Purchased Parts: MRP Forecast vs. Order Point

The Orlicky Material Requirements Planning book, which seems to be the MRP bible, differentiates between MRP and Order Point as the two primary methods for inventory control in manufacturing. MRP considers dependent relationships to other parts, both vertically and horizontally, while Order Point parts are considered independently and reordered only when on-hand drops below a certain point. We have certain parts, which will not be part of a forecast, that we’d like to handle on an Order Point basis. These are often parts with low-use and/or erratic demand. For parts that are part of a forecast, we’ve always used a Safety Stock setting to ensure more parts arrive just as the On-Hand qty is depleted to the Safety Stock value. For Order Point parts, we will not be placing a new PO until we go below safety. I’m looking for a way to differentiate Order Point parts from parts driven by forecast, so buyers know which they’re looking at without having to perform any research or evaluation. We have not historically used Min On Hand / Max On Hand, but it seems like using these fields might be a relatively simple way to differentiate Order Point parts.

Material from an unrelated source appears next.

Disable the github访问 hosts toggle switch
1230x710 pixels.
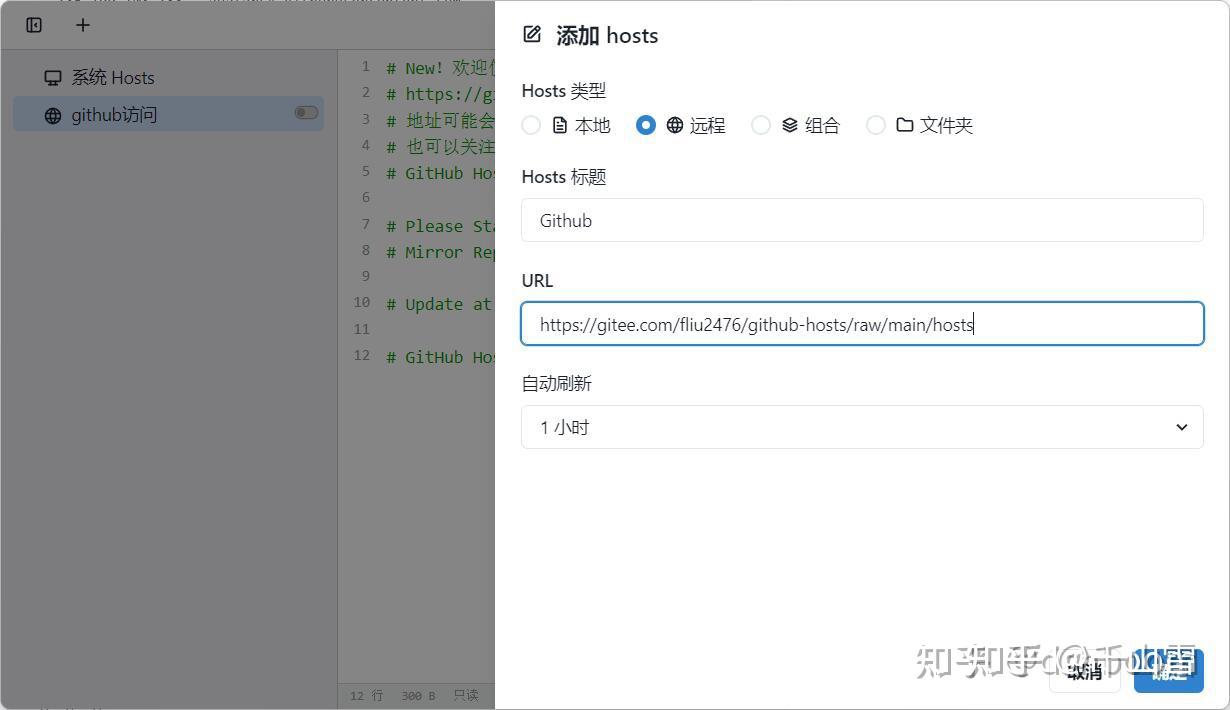[x=306, y=113]
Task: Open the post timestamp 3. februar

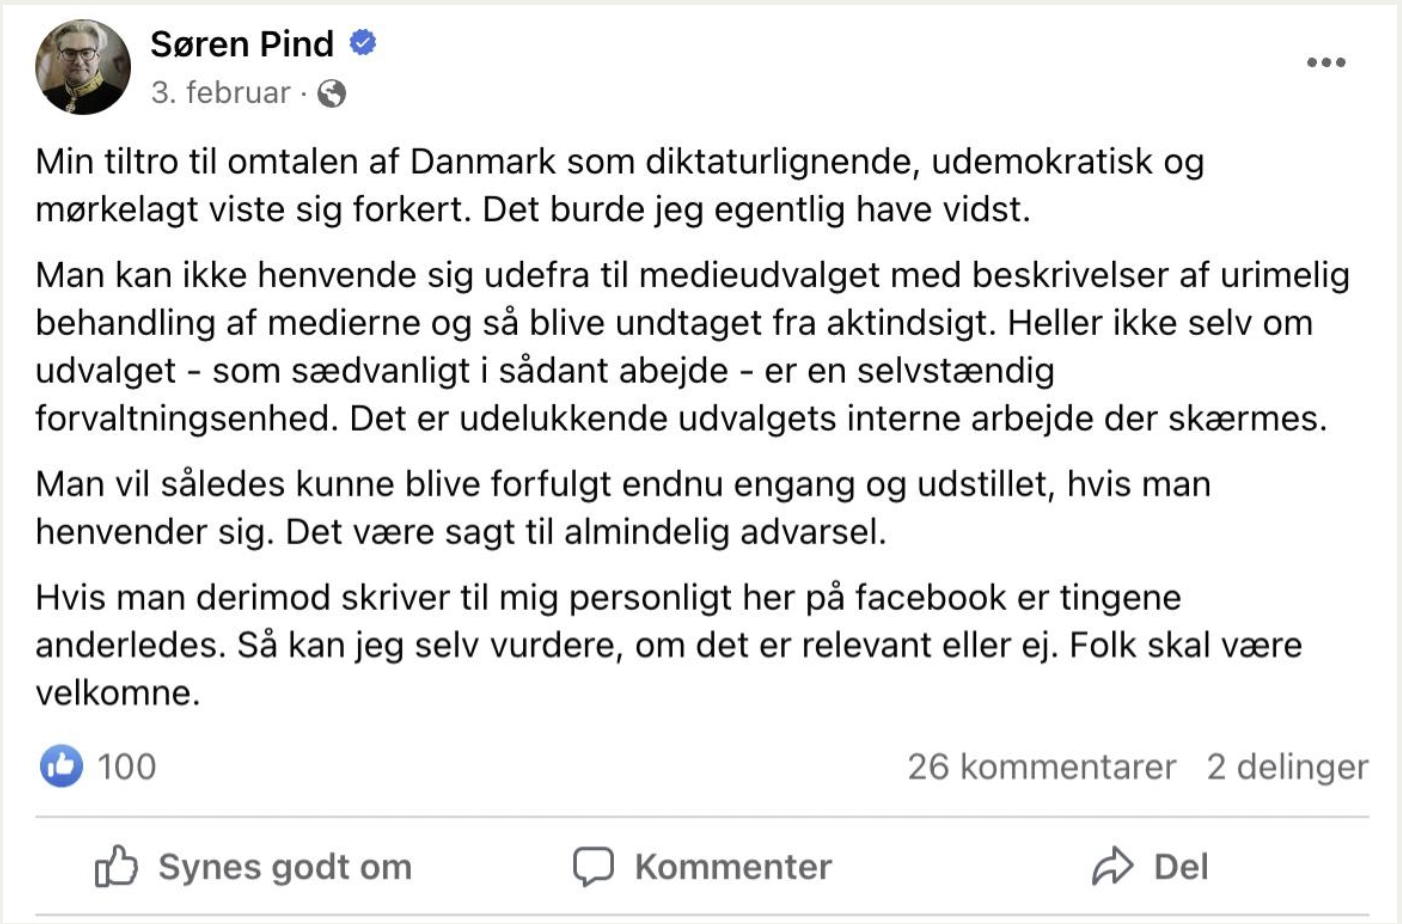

If anyone has any thoughts on this, I’d be interested.

You actually have, even if the min on hand of every part is 0, it is still a min on hand. A part dropping below minimum is the main way MRP is going to generate suggestions for you to buy/make things. You aren’t really going below safety, you are going below minimum. Safety stock interacts with minimum on hand when MRP is making it’s calculations, as MRP will subtract any safety quantity from current on-hand values when it is evaluating supply/demand.

@AMiller, when you say Forecast, do you mean an actual forecast that has been entered for a part?

Correct. We have actual forecast loaded in the form of a top-level BOM which drives MRP for sub assemblies and purchased parts. We have a lot of obscure-option parts and repair parts that are not covered by forecast. We allow dates in the past, so when a non-forecast “order point” part goes below safety + min on hand, the suggestion gives a due date requirement of 2 days in the past, which could cause unnecessary panic and expediting if a buyer doesn’t realize it’s an order-point part. Looking for a simple method to clearly differentiate order point parts from forecast parts so buyers know which they’re looking at.